Страница 10 из 131
И свет и грусть. Как быстры ночи!
Откуда? Небось не отгадали? Разрешите вам помочь. В «Литературных очерках» (изданных в 1898 году, с. 197) Розанов писал: «'Торе от ума» есть самое непоэтическое произведение в нашей литературе, и какое вообще можно себе представить». Он поэзию тем самым определял слишком узко. Но, пожалуй, если с лирикой ее отождествлять… Пусть так. Однако со стихом этим на устах Софья появляется на сцене в первом действии комедии.
Боги нами играют… Но и каким натянуто–скучным было бы искусство, если бы художник всегда достигал лишь того, чего достигнуть положил. Золотых дел мастер, ошибайся! Ведь и Верлен велел… [30] Только я напрасно даже и пускался в ювелирные эти сравнения. Металлы и камни тут не причем. Из живого родится живое; из лепета возникает речь. И в лепете этом уже, если дитя или поэт лепечет, звучание и смысл то в прятки играют друг с другом, то мирятся, то ссорятся, то любовную начинают игру, которая всегда может оборваться, но которой нет другого Музе угодного конца. Есть лишь один: рождение поэзии.

● Задания:
**a.** В каком году, согласно отрывку о поэзии, были изданы «Литературные очерки» Розанова?
**b.** Перечислите все действия, которые, согласно отрывку о поэзии, совершают друг с другом звучание и смысл в лепете ребенка или поэта.

Данные о словах и позициях элементов:
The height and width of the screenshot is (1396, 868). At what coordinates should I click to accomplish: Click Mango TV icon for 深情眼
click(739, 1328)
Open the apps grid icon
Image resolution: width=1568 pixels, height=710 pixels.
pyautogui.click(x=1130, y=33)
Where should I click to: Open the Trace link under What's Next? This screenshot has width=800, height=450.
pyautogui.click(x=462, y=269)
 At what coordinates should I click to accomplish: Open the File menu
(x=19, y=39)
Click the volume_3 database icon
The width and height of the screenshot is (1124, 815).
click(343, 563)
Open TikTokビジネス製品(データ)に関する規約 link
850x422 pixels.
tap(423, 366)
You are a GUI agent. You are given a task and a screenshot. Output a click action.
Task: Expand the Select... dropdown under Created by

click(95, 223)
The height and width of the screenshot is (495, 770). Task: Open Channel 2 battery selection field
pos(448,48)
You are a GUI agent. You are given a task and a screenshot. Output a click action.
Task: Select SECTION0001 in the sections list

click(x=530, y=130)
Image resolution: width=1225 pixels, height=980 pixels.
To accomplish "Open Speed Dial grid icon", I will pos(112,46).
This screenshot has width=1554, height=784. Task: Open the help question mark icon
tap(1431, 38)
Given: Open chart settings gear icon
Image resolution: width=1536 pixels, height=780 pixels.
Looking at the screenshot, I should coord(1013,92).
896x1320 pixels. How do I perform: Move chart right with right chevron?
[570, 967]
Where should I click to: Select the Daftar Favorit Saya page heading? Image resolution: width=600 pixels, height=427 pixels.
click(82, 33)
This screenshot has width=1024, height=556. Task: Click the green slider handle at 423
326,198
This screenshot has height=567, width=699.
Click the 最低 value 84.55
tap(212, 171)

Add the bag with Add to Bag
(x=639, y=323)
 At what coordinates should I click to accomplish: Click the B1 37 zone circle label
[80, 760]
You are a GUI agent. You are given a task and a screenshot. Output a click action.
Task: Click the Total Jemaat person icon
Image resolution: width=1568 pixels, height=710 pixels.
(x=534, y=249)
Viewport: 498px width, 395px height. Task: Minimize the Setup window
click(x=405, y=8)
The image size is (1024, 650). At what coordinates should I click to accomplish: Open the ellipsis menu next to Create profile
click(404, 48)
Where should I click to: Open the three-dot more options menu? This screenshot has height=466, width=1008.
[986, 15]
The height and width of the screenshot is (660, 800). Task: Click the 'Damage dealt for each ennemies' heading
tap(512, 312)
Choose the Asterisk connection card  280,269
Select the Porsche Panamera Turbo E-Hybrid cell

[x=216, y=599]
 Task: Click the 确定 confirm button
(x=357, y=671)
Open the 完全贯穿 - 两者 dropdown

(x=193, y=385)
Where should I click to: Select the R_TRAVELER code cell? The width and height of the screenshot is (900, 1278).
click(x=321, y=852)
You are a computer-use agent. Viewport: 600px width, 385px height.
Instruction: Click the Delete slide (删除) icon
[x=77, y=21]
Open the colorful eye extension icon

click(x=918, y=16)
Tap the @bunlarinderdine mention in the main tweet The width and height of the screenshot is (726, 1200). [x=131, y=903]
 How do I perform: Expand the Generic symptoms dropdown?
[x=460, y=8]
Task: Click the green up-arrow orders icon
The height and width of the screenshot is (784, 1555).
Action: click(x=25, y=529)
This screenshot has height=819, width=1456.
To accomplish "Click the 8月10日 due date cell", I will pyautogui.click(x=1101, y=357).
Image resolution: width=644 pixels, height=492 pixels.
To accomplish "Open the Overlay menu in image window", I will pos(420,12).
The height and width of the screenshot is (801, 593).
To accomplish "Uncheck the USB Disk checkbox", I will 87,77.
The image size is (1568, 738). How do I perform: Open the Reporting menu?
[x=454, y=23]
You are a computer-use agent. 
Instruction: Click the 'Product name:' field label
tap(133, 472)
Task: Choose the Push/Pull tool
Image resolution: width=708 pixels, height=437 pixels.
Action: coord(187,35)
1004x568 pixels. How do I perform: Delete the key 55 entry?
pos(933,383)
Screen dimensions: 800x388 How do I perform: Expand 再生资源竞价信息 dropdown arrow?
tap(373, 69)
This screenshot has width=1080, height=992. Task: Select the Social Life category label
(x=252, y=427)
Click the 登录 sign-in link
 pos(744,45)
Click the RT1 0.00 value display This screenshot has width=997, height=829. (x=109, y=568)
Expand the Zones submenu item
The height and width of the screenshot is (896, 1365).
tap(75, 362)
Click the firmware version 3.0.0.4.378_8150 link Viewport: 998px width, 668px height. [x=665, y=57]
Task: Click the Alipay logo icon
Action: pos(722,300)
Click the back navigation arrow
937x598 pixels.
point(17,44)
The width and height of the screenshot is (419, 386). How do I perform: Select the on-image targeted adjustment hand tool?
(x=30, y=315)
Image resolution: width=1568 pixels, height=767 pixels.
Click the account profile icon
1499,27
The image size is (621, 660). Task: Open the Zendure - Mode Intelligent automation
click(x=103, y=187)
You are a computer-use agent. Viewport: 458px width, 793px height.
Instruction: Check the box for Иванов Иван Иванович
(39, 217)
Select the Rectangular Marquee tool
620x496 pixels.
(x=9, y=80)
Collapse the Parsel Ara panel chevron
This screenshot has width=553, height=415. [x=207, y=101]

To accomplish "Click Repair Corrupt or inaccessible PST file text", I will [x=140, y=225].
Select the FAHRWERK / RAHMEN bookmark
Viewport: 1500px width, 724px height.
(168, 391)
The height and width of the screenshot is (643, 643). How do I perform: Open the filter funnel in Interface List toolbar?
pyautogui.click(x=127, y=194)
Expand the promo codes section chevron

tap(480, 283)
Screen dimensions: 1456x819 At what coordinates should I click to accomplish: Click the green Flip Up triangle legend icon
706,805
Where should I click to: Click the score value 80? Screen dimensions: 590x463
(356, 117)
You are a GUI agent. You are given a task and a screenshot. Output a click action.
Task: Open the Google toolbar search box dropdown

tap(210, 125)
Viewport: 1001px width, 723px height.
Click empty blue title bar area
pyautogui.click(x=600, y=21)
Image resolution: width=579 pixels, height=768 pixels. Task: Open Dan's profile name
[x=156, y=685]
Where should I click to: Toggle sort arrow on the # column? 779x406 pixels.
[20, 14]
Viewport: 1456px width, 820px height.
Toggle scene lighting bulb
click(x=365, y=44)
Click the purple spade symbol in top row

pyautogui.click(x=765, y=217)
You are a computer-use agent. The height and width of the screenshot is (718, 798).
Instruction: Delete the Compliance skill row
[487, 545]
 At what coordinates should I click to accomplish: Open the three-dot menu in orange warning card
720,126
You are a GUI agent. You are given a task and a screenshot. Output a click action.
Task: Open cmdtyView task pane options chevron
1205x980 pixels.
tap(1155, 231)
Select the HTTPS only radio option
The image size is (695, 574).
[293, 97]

● Ответы:
**a.** В 1898 году.

**b.**
- Играют в прятки.
- Мирятся.
- Ссорятся.
- Начинают любовную игру.